* Dataset:
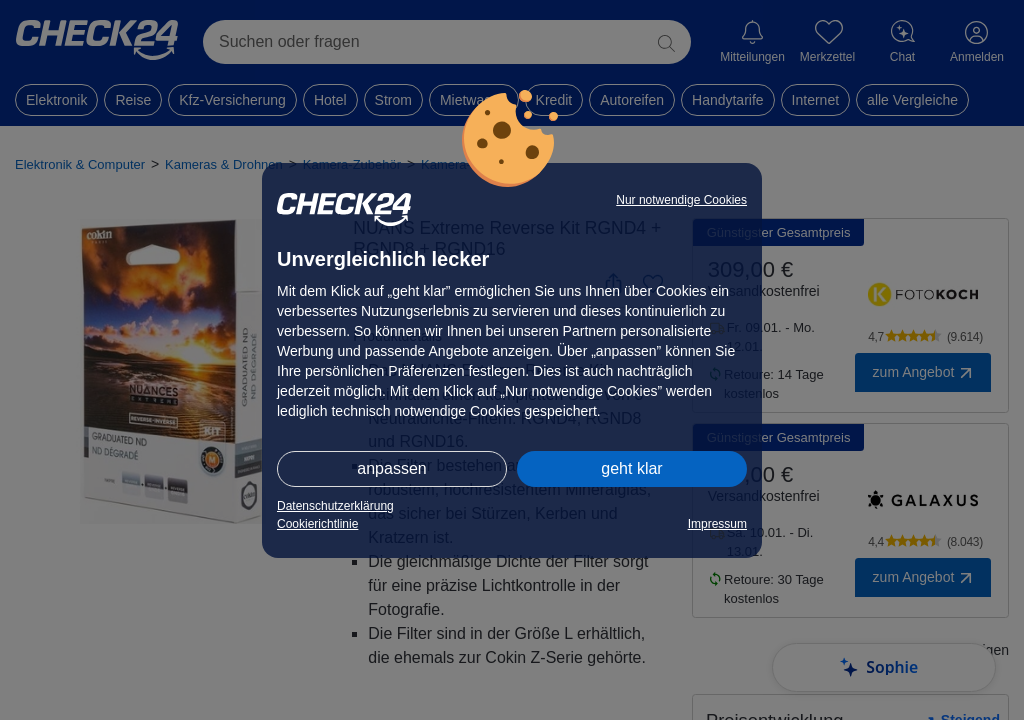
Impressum (717, 524)
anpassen (391, 468)
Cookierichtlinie (317, 524)
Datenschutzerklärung (335, 506)
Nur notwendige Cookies (681, 200)
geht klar (631, 468)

* Stated task: Recast the lines of the items above as a JSON list of strings, one string per line, with blank lines left out. Leave the pictures out of the answer.

* Solution to the exercise:
[
  "Impressum (717, 524)",
  "anpassen (391, 468)",
  "Cookierichtlinie (317, 524)",
  "Datenschutzerklärung (335, 506)",
  "Nur notwendige Cookies (681, 200)",
  "geht klar (631, 468)"
]